According to the 2012 CSA Investor Index, 27% of Canadians believe that they have been targeted for investment fraud at some point. 4.6% of Canadians believe they’ve been the victims of investment fraud. Over half of those affected lost their entire investment. Nearly all the rest lost over half their investment.

Seniors should be especially careful. Fraudsters love to target the elderly. The older population can be easily confused, and have big, juicy retirement funds.

How can you protect yourself from these blood-sucking financial schemes? Here are six steps you can take to prevent investment fraud.

Don’t let yourself be rushed


Scammers love to use limited-time offers—hot deals that will go away forever unless you act right now.


Whenever you hear rushed, panicky language like this, it could be an indicator of potential investment fraud.


Fraudsters know that if you have the chance to think about the offer thoroughly, you’ll see what a bad investment it is and say no. They want you to act quickly, before you can research their credentials. They may claim to have secret information that will make you a lot of money before it becomes public knowledge.

Take your time and don’t be hasty. Reputable advisors can help you think over an investment opportunity before rushing into financial decisions.


Ask lots of questions


Pitching a fraud to a well-informed investor isn’t worth fraudsters’ time. Instead, they’ll target uninformed and naïve investors. Asking questions can be enough to make a fraudster back off.


Ask for the investment prospectus. If there isn’t one, don’t invest.


Reputable advisors will be happy to talk you through an investment, whereas scammers just want you to sign as fast as possible. If you don’t understand the product, don’t sign anything.


Check credentials

Fraudsters will look and sound convincing—if they didn’t, they wouldn’t make any money. No matter how professional the individual seems, do a background check. CSA/ACVM provides free online tools for checking your advisor’s credentials. Only work with an advisor who is a member of a self-regulatory organization within the industry, for example the MFDA or IIROC.


You can also see if the advisor has ever been disciplined by an industry body or a provincial securities commission. Any disciplinary history at all is a red flag.


Check the credentials of the investment product itself, too. Products that aren’t scams are usually registered with a provincial securities commission. To find out if there is such a registration, call your securities commission and see if they’ve ever heard of the product. If they haven’t, don’t sign.


By taking these steps and doing a little research, you’ll be ready to halt fraudulent deals before they have the chance to hurt you financially.


Beware of guaranteed high returns


Unfortunately, it is difficult to get a high return on your investments.


A good savings account is likely to have an interest rate of about 1%. There are plenty of perfectly legitimate investments out there with a higher return, but they tend to come at a higher risk.


A high return with low risk is a bad sign.

An ordinary, diversified investment portfolio might carry an annual return of about 5%, and some of the investments will be calculated risks. A guaranteed rate of return of 10% is almost certainly a scam.

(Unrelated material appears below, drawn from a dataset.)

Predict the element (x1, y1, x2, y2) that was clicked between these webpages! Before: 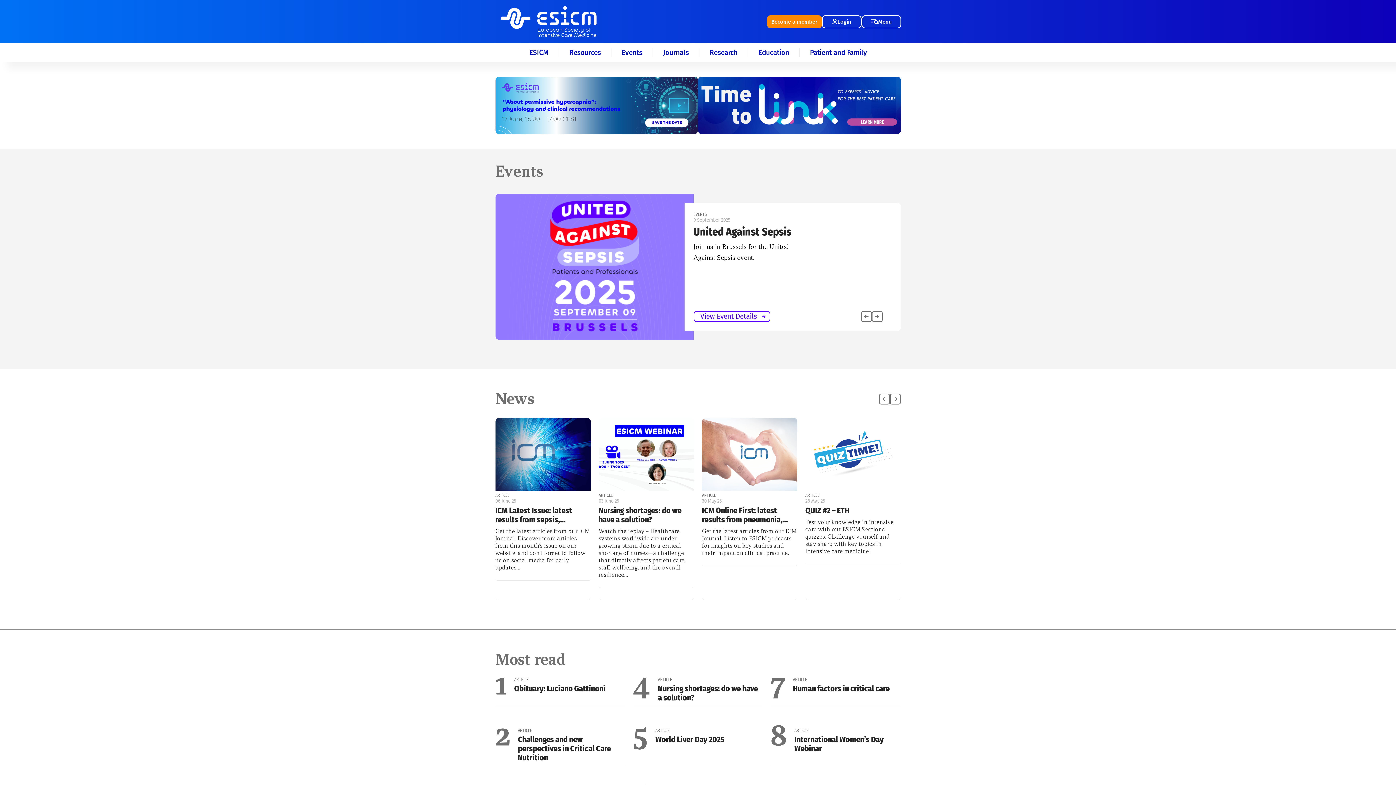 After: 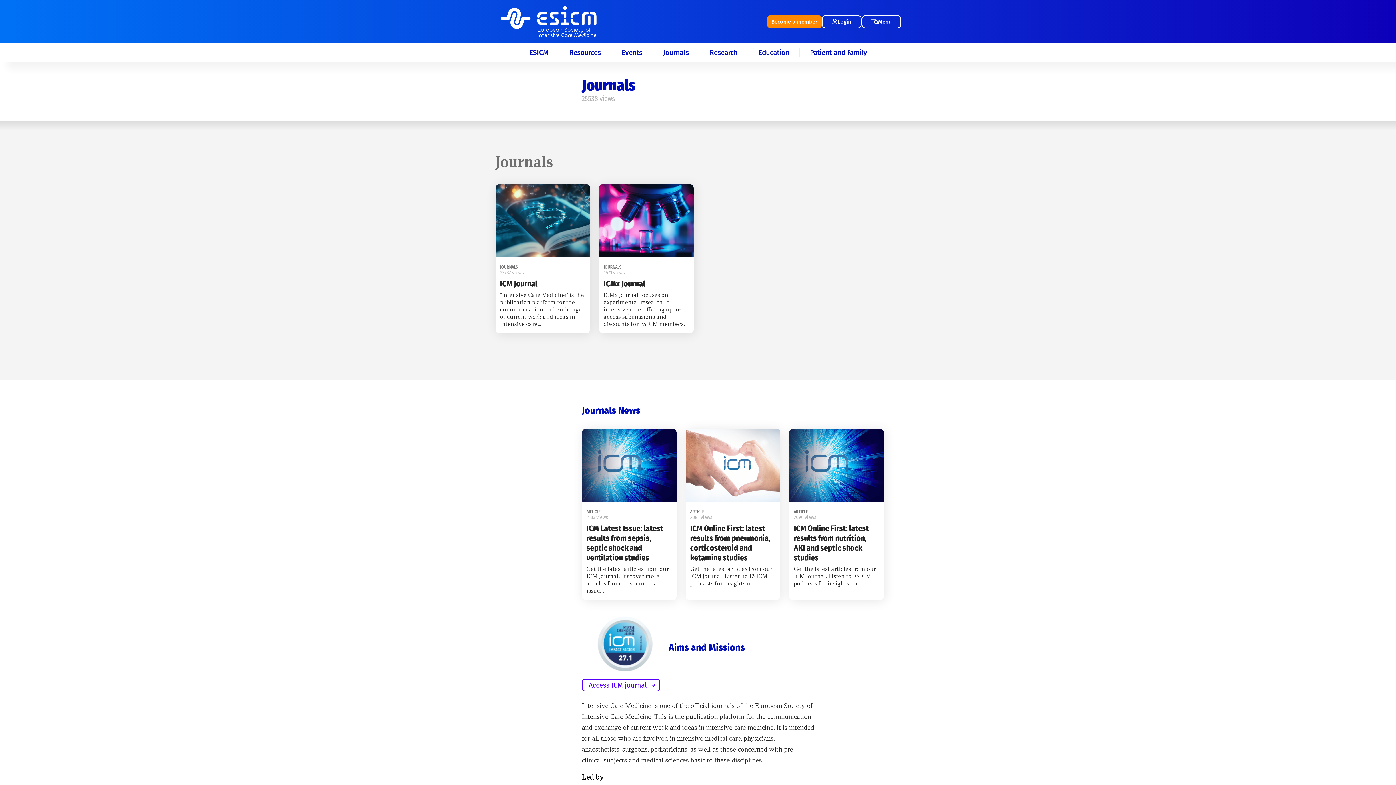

Just because your friend made money doesn’t mean you will


According to the CSA Investor Index, 12% of fraud attempts are affinity frauds, which means the fraudulent investment is introduced to you by a friend or relative. You may have experienced one or two multi-level-marketing schemes like this, with your loved ones peddling low-quality products to you and then suggesting you join the sales team.


The tricky thing is, some common investment frauds like Ponzi schemes actually do pay out to early investors, making them look legitimate and profitable. The testimony of a trusted friend make it even more tempting.


Your friend might have made a whole pile of money, but that doesn’t mean that you aren’t being played.


Report your suspicions


The fewer active fraudsters there are, the less investment fraud will happen. If you believe that you have been targeted by an investment fraudster, report it immediately! Fraud reporting systems vary from province to province, but a good place to start is your province’s Securities Commission. You should also contact your local police department or the RCMP.


As we all become more aware of the warning signs of fraud, fraudsters will have less and less uninformed investors to play.


Use the tips from this article to keep an eye out for investment fraud.

  • Don’t let yourself be rushed
  • Ask lots of questions
  • Check credentials
  • Beware of guaranteed high returns
  • Just because your friend made money doesn’t mean you will
  • Report your suspicions

Always remember that if you run into an investment deal that seems too good to be true, it probably is.